Stefan Spieren, Bürgermeister Walter Kiß und Wolfgang Stutte stellen Jan Khalil (von links) vor, der die Ferndorfer Hausarztpraxis ab Januar 2021 übernehmen wird. © Stadt Kreuztal

Stutte und Bojahr haben die hausärztliche Versorgung vor Ort seit 1992 sichergestellt. Einfach zu schließen oder die Praxis an eine Gesellschaft abzugeben, wäre für sie keine Alternative gewesen. „Unsere Patienten sind uns wichtig und vor allem auch ein persönlicher Kontakt, so wie wir es seit Jahren gemacht haben“, ergänzt Wolfgang Stutte. Auch Detlef Bojahr ist gerade die persönliche Nähe und Verbundenheit zu seinen Patienten wichtig: „Wir werden nicht sofort weg sein, sondern mit Herrn Khalil zusammen ab 1. Januar die Praxisübergabe organisieren“.

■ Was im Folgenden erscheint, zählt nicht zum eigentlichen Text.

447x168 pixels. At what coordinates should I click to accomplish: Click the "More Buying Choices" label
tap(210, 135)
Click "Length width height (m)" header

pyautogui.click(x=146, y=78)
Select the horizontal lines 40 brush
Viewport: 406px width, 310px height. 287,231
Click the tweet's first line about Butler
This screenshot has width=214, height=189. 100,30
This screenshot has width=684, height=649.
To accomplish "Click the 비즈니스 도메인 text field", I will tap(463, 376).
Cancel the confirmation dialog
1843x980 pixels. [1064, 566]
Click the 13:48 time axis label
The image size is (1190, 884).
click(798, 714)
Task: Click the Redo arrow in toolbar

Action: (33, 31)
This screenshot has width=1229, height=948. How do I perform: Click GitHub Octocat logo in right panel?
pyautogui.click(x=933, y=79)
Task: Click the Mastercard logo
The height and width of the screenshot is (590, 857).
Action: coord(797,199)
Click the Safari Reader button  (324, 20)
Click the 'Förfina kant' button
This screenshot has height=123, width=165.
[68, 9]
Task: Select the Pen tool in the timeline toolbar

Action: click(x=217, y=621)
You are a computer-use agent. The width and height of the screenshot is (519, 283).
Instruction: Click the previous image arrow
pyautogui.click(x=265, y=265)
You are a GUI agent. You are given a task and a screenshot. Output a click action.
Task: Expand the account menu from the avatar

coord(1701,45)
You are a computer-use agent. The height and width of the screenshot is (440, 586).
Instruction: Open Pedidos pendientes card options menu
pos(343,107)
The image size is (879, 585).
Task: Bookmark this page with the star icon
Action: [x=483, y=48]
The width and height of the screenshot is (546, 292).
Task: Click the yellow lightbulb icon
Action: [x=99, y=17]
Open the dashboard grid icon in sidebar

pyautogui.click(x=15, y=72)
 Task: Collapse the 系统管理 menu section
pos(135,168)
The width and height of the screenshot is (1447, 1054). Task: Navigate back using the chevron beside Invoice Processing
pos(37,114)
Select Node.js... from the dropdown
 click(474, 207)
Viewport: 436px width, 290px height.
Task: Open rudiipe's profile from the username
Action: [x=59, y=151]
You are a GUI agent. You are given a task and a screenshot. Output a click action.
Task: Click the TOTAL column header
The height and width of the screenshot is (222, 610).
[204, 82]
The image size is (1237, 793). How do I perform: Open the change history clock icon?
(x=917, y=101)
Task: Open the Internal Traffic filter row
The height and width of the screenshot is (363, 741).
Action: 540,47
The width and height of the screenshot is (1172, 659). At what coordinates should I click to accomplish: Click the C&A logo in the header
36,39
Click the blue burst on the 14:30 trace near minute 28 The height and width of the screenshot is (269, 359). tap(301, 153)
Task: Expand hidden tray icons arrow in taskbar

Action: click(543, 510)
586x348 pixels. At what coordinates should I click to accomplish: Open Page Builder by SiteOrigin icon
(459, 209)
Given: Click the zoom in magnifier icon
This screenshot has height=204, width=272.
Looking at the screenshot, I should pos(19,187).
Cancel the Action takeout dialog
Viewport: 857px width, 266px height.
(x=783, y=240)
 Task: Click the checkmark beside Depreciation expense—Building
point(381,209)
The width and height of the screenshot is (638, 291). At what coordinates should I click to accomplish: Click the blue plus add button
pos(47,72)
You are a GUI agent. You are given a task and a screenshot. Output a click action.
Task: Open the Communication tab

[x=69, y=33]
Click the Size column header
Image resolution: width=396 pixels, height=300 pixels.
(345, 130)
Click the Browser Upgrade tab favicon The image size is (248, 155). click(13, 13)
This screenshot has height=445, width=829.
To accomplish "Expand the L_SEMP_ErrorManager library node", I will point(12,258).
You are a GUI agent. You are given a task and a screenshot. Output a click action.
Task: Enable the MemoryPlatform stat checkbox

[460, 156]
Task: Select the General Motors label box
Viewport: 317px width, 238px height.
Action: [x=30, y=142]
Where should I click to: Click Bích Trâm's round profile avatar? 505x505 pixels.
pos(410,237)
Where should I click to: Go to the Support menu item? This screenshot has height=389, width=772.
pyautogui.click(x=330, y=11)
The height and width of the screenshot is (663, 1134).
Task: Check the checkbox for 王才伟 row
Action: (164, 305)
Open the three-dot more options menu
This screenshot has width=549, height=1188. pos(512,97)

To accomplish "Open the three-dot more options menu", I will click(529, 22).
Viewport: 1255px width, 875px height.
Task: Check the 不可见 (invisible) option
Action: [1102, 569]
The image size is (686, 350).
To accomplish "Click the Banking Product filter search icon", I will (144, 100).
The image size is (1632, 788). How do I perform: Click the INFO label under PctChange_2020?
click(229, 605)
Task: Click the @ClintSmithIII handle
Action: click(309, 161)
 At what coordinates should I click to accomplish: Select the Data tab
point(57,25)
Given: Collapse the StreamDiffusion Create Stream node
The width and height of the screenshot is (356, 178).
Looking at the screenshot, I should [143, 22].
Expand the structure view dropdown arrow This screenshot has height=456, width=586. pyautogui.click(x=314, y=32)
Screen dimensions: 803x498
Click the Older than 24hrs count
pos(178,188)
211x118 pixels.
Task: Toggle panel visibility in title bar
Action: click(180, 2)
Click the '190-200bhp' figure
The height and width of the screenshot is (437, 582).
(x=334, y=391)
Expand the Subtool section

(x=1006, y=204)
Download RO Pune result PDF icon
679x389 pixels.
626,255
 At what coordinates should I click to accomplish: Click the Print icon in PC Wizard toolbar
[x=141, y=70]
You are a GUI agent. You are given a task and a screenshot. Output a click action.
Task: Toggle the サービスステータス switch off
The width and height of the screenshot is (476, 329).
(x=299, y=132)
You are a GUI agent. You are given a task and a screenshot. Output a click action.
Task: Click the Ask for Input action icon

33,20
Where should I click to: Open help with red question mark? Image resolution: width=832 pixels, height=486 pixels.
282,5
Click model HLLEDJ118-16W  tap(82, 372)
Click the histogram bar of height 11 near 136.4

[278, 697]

Die Praxis Stutte/Bojahr ist mit Jan Khalil Teil der „Kooperationsgemeinschaft der Kreuztaler Hausärzte“, der auch Matthias Schrader, Wolfgang Neumann, Inge Mangold, Ala Alzeer, Rüdiger Nolte, Hartmut Inacker und Claudia Stoppacher angehören. Bürgermeister Walter Kiß unterstütze die Kooperationsgemeinschaft der Hausärzte, um die hausärztliche Versorgung in Kreuztal zu sichern, heißt es in der Pressemitteilung aus dem Rathaus.

„Wir setzen uns seit Jahren dafür ein, junge Kolleginnen und Kollegen für die Arbeit in der Praxis auf dem Land zu begeistern“, sagt Stefan Spieren, „dieses Beispiel zeigt, dass es sich lohnt.“ Kreuztal sei eine der wenigen Kommunen in der Region, die sich aktiv um die Ärzteversorgung kümmern und auf die Ärzte zugehen. Jan Khalil: „Man hat mich hier in Kreuztal mit offenen Armen empfangen.“ In mehreren Gesprächen habe der Bürgermeister seine Unterstützung zugesagt, „damit ich in Kreuztal nicht nur meine neue Arbeitsstelle, sondern auch meine neue Heimat finden kann“. Khalil hat zwei Kinder im Kindergartenalter, seine Ehefrau Eva wird mit in der Praxis arbeiten.